EXCERPTED TEXT ::

-- -- --

# _That one_ MNIST Data Multilayer perceptron model

This notebook is actually an assignment for the MLP module in the Duke University's _Introduction to Machine Learning_ course on Coursera (great course by the way, check it out!). 

_For this assignment, we had to implement a multilayer perceptron to analyze the MNIST dataset. The input consisted of the usual 28×28 images. We had to use a hidden layer with 500 nodes using ReLU as the activation function, and an output layer with ten nodes. The chosen loss function was cross-entropy, so there was no need to apply softmax to the output._


### Imports

In [15]:
import numpy as np
import torch
import torch.nn.functional as F
from torchvision import datasets, transforms


#constants
IMG_HEIGHT = 28
IMG_WIDTH = 28
IMG_SIZE_VEC = IMG_HEIGHT*IMG_WIDTH
FIRST_LAYER_SIZE = 500
OUTPUT_LAYER_SIZE = 10
EPOCHS = 10

### Loading the MNIST data

In [16]:
#load the data
mnist_train = datasets.MNIST(root="./datasets", train=True, 
                             transform=transforms.ToTensor(), download=True)
mnist_test = datasets.MNIST(root="./datasets", train=False, 
                            transform=transforms.ToTensor(), download=True)


### Setting up batches

In [None]:
train_loader = torch.utils.data.DataLoader(mnist_train, batch_size=100, shuffle=True)
test_loader = torch.utils.data.DataLoader(mnist_test, batch_size=100, shuffle=False)

Image batches:   torch.Size([100, 1, 28, 28])
Label batches:   torch.Size([100])


In [None]:
#making it concrete
data_iterator = iter(train_loader)
images, labels = next(data_iterator)

print("Image batch dimension:  ", images.shape)
print("Label batch dimension:  ", labels.shape)

Image batch dimension:   torch.Size([100, 1, 28, 28])
Label batch dimension:   torch.Size([100])


### The actual code

In [None]:
#definitions
W1 = torch.randn(IMG_SIZE_VEC, FIRST_LAYER_SIZE)/np.sqrt(IMG_SIZE_VEC)
W1.requires_grad_()
b1 = torch.zeros(FIRST_LAYER_SIZE, requires_grad=True)

W2 = torch.randn(FIRST_LAYER_SIZE, OUTPUT_LAYER_SIZE)/np.sqrt(FIRST_LAYER_SIZE)
W2.requires_grad_()
b2 = torch.zeros(OUTPUT_LAYER_SIZE, requires_grad=True)

#minimization
optimizer = torch.optim.SGD([W1,W2, b1, b2], lr=0.1)

i = 0
#go through each batch
for epoch in range(EPOCHS):
    i = 0
    for images, labels in train_loader:
        i += 1
        if i%100 == 0: print("Epoch: {} | Batch number: {}".format(epoch+1, i))

-- -- --

SOURCE DATA ::
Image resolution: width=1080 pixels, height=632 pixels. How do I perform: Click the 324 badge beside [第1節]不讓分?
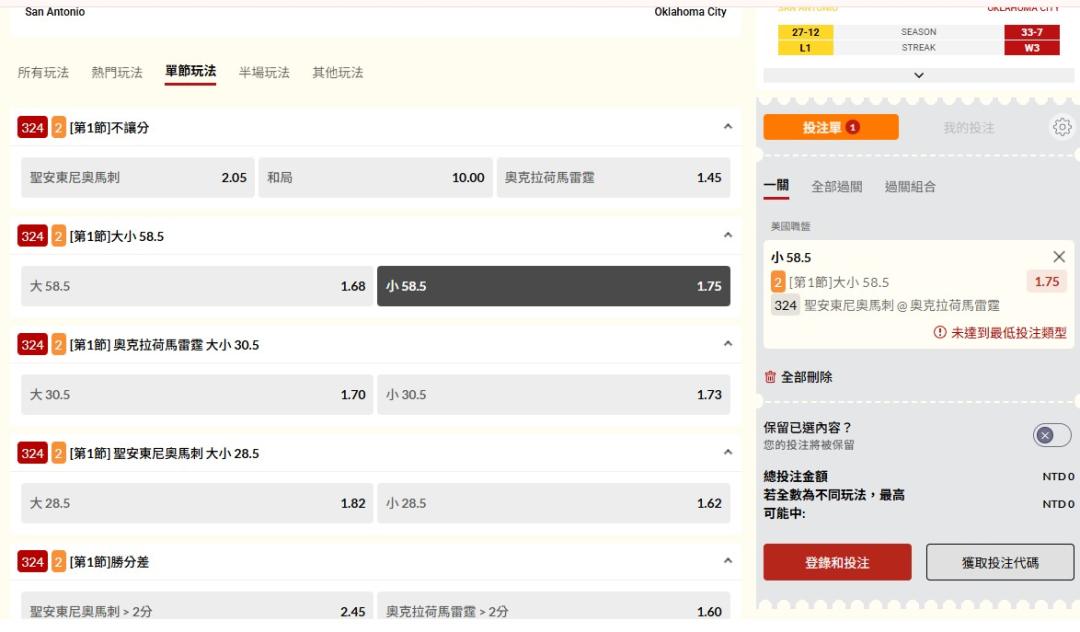tap(32, 128)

-- -- --

WORK TO DO :: Please extend the MNIST multilayer perceptron notebook past its last line, continuing the code from there.

ANSWER TO THIS EXERCISE ::
            
        #reset the gradient at each batch
        optimizer.zero_grad()
        
        #the so called forward pass
        #vectorize the images in the batches (100 batches, 28*28 components)
        x = images.view(-1, IMG_SIZE_VEC)

        #initial value for z
        z = torch.matmul(x, W1) + b1

        z = F.relu(z)

        y = torch.matmul(z, W2) + b2
        
        #the loss function
        cross_entropy = F.cross_entropy(y, labels)

        #backward pass (actual minimization)
        cross_entropy.backward()
        optimizer.step()

### Testing!

In [None]:
correct = 0
n_samples = len(mnist_test)

with torch.no_grad():
    #go through the test set minibatches 
    for images, labels in test_loader:
        #forward pass
        #vectorize it
        x = images.view(-1, IMG_SIZE_VEC)

        #calculate the prediction
        z = torch.matmul(x, W1) + b1

        z = F.relu(z)

        y = torch.matmul(z, W2) + b2
        
        #get index of the biggest value of the vector y
        #that is, it represents the digit the model think the 
        #image represents for each image int the batch

        predictions = torch.argmax(y, dim=1)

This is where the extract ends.